The Ability to Organize
Great trial lawyers spin plates. Lots of plates. (Those of you who do not remember "The Ed Sullivan Show" may not appreciate this metaphor. Learn about it here.) Law firm management requires time. Training of associates and others requires time. Bar associations require time. Families require time. And then those pesky clients ….
Thus, a great trial lawyer uses his or her best efforts to be efficient. This is particularly true in a contingent fee practice (other things being equal the efficient lawyer receives more money for less work) but is also true in a hourly billing practice (great trial lawyers work to maximize efficiency to lower client costs). Part of being an efficient lawyer is the ability to organize or, at a minimum, recognize the lack of strength in this area and thus possess the willingness to allow another to organize for you.
At one level, this means structuring your personal and profession life in such a way so as to fulfill your obligations to yourself, your family, your law practice and your community in a way that enhances efficiency and minimizes stress.
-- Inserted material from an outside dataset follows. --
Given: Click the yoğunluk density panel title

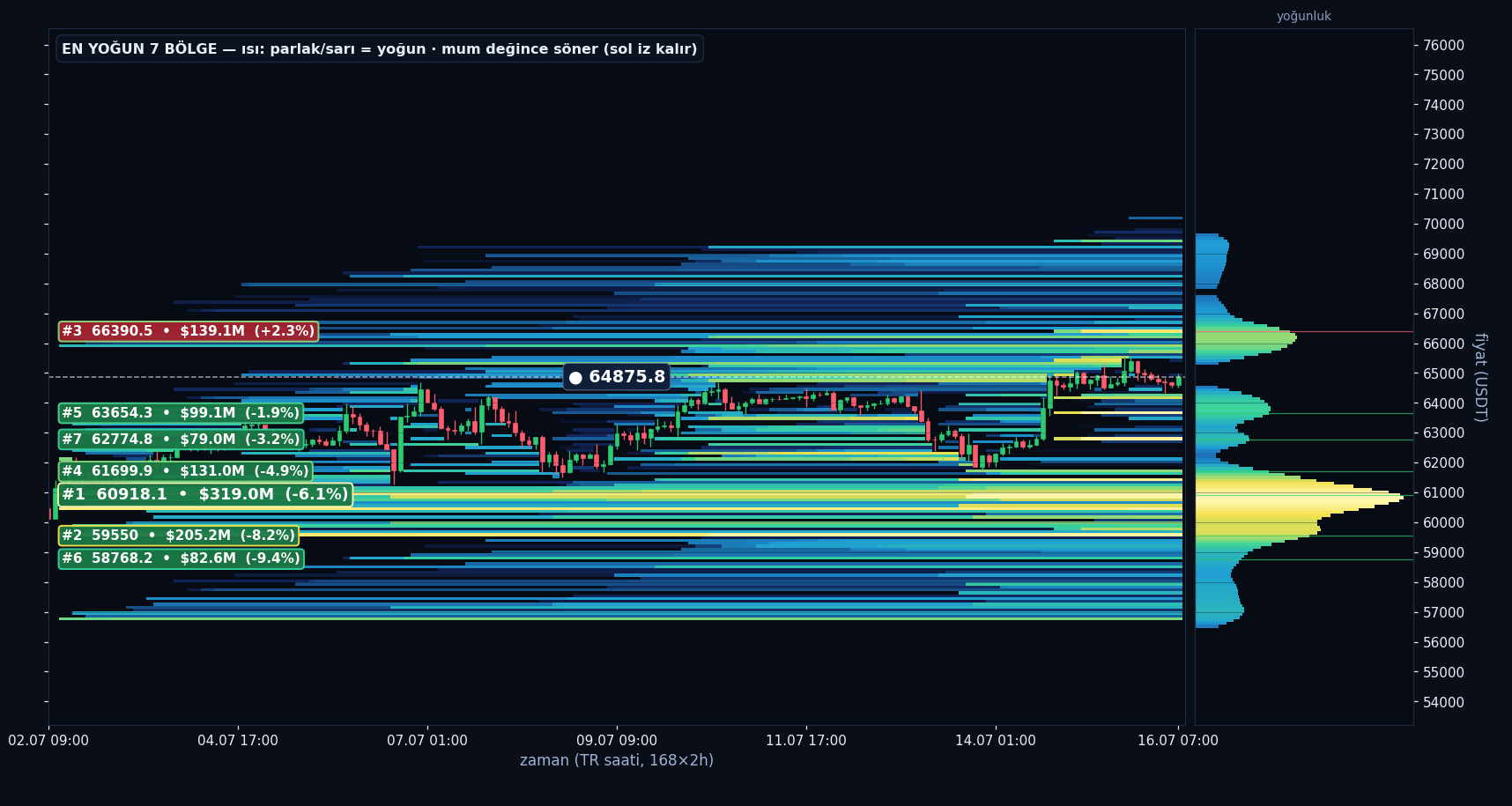Looking at the screenshot, I should coord(1304,16).
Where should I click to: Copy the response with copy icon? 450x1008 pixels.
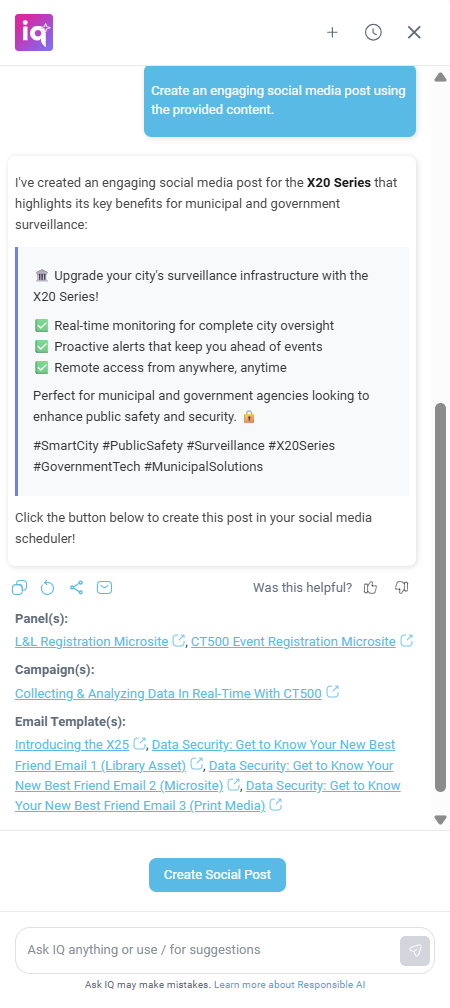[20, 587]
Indeed, it begins by taking a personal inventory from time to time to determine whether you are on the track you want to be on and, if not, developing a plan for structuring your life to reflect your values and priorities. This is a non-delegable duty.
At the professional level, however, a great trial lawyer may seek the help of another lawyer, a paralegal, or a secretary to keep the plates spinning. Indeed, many a great trial lawyers become very close to and dependent on someone to make sure that no plates hit the stage.
In a given case, great trial lawyers figure out a way to avoid repeating past work. Memos replace memories. Document productions are bates-stamped so that one can prove what was sent when and to provide for a ready means of reference in depositions, memos, etc. Documents produced by an opponent are organized in a method appropriate for the case. Files are structured so that a pleading or piece of correspondence can be found at 5:00 on Saturday afternoon when everyone else has gone home. Deadlines are created and monitored. Planning sessions result in to-do lists with stated deadlines, appropriate delegation and a mechanism for follow-up.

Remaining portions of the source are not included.